- [Record excerpts]:
• • • • •
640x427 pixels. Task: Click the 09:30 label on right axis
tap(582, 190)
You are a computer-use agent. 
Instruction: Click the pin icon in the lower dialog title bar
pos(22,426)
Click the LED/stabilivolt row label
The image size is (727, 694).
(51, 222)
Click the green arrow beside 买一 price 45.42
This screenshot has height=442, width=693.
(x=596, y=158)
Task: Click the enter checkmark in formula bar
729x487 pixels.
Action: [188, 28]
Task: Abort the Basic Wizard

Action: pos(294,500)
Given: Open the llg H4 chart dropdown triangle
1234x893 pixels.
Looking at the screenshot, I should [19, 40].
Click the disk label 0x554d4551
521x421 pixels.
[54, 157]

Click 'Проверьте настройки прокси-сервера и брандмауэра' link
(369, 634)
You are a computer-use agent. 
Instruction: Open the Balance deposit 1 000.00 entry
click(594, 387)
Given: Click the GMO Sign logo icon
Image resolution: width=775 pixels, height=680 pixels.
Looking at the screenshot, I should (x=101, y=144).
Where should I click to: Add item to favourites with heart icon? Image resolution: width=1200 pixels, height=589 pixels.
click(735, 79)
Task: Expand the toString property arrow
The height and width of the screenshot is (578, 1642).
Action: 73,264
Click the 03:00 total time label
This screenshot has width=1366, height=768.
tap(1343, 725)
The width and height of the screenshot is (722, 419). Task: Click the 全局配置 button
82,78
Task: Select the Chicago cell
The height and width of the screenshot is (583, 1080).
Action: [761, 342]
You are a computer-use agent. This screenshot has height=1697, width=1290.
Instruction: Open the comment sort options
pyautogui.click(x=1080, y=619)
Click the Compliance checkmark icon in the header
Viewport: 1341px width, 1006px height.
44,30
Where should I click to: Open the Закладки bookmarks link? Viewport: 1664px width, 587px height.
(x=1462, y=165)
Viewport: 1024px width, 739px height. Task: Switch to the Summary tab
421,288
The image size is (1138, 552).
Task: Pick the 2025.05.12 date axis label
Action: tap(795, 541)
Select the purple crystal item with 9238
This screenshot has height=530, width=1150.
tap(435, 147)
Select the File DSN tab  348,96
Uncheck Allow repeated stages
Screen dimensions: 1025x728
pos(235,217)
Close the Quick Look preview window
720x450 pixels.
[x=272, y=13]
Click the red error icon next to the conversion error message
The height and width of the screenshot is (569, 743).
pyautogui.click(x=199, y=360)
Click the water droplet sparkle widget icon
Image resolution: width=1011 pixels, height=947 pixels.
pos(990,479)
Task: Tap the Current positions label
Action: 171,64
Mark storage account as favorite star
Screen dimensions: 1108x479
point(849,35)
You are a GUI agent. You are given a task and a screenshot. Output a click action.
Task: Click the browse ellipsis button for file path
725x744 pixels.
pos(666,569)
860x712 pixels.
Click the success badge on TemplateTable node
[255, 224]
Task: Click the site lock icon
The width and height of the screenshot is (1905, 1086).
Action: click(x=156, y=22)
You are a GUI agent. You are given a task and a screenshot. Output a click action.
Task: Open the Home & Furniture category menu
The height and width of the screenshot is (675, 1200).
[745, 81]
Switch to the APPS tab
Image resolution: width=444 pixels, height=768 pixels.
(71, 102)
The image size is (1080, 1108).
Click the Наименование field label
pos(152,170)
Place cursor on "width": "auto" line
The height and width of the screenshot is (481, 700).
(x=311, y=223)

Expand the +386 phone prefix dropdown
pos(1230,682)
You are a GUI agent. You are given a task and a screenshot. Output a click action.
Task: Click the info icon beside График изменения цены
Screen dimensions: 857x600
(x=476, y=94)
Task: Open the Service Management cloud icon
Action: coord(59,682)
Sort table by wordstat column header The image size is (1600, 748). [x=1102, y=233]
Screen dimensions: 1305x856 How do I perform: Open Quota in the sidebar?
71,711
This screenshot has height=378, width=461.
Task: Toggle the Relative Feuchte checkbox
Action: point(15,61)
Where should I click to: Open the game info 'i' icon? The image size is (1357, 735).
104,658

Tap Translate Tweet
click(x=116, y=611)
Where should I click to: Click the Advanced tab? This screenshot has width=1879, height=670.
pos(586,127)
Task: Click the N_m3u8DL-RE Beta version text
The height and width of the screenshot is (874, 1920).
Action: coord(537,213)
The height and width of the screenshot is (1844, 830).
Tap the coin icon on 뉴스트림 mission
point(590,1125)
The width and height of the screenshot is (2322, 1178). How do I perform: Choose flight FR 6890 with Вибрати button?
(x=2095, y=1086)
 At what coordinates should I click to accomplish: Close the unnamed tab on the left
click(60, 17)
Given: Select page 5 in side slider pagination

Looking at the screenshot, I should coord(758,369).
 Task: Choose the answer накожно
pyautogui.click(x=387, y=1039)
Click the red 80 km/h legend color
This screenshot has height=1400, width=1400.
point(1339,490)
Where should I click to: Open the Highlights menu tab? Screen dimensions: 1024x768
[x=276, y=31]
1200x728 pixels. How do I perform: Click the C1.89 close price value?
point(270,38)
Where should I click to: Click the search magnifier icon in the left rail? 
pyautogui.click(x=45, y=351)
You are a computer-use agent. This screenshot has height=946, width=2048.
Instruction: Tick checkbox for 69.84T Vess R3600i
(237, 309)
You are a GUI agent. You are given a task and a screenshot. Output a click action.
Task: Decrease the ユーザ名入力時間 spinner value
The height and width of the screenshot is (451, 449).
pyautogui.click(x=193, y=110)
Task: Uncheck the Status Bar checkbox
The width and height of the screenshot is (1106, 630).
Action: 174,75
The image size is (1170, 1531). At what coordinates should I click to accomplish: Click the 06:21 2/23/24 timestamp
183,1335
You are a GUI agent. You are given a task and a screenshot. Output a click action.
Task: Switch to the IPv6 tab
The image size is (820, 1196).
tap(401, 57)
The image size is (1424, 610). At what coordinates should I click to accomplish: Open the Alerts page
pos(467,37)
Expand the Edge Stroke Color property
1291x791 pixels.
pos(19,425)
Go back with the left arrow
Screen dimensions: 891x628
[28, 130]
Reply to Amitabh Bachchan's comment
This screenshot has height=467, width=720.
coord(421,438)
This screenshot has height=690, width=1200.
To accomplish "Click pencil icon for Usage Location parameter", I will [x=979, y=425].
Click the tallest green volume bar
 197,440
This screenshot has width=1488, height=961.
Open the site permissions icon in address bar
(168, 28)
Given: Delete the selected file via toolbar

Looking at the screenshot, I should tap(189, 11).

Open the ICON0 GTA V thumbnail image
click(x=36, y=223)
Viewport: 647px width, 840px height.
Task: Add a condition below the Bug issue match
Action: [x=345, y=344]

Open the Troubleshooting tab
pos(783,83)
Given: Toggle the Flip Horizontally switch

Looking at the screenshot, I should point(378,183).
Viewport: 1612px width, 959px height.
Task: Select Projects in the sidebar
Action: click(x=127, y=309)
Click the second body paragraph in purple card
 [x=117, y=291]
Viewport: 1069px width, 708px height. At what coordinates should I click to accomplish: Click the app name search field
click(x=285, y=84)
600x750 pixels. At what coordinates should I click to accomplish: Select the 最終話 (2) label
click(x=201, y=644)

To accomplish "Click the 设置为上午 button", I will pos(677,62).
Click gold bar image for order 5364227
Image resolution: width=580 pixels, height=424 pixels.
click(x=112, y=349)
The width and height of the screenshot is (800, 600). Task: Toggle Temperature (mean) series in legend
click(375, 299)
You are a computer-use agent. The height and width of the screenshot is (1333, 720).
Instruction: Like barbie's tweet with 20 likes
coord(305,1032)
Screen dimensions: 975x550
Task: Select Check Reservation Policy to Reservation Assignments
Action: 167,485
• • • • •
- [How to complete this task]: When the line with "The width and height of the screenshot is (722, 419)." is reached in the data above, start copying there, and copy each line exactly until the line with "Task: Click the browse" has been copied; copy nothing else.

- [Exercise response]:
The width and height of the screenshot is (722, 419). Task: Click the 全局配置 button
82,78
Task: Select the Chicago cell
The height and width of the screenshot is (583, 1080).
Action: [761, 342]
You are a computer-use agent. This screenshot has height=1697, width=1290.
Instruction: Open the comment sort options
pyautogui.click(x=1080, y=619)
Click the Compliance checkmark icon in the header
Viewport: 1341px width, 1006px height.
44,30
Where should I click to: Open the Закладки bookmarks link? Viewport: 1664px width, 587px height.
(x=1462, y=165)
Viewport: 1024px width, 739px height. Task: Switch to the Summary tab
421,288
The image size is (1138, 552).
Task: Pick the 2025.05.12 date axis label
Action: tap(795, 541)
Select the purple crystal item with 9238
This screenshot has height=530, width=1150.
tap(435, 147)
Select the File DSN tab  348,96
Uncheck Allow repeated stages
Screen dimensions: 1025x728
pos(235,217)
Close the Quick Look preview window
720x450 pixels.
[x=272, y=13]
Click the red error icon next to the conversion error message
The height and width of the screenshot is (569, 743).
pyautogui.click(x=199, y=360)
Click the water droplet sparkle widget icon
Image resolution: width=1011 pixels, height=947 pixels.
pos(990,479)
Task: Tap the Current positions label
Action: 171,64
Mark storage account as favorite star
Screen dimensions: 1108x479
point(849,35)
You are a GUI agent. You are given a task and a screenshot. Output a click action.
Task: Click the browse ellipsis button for file path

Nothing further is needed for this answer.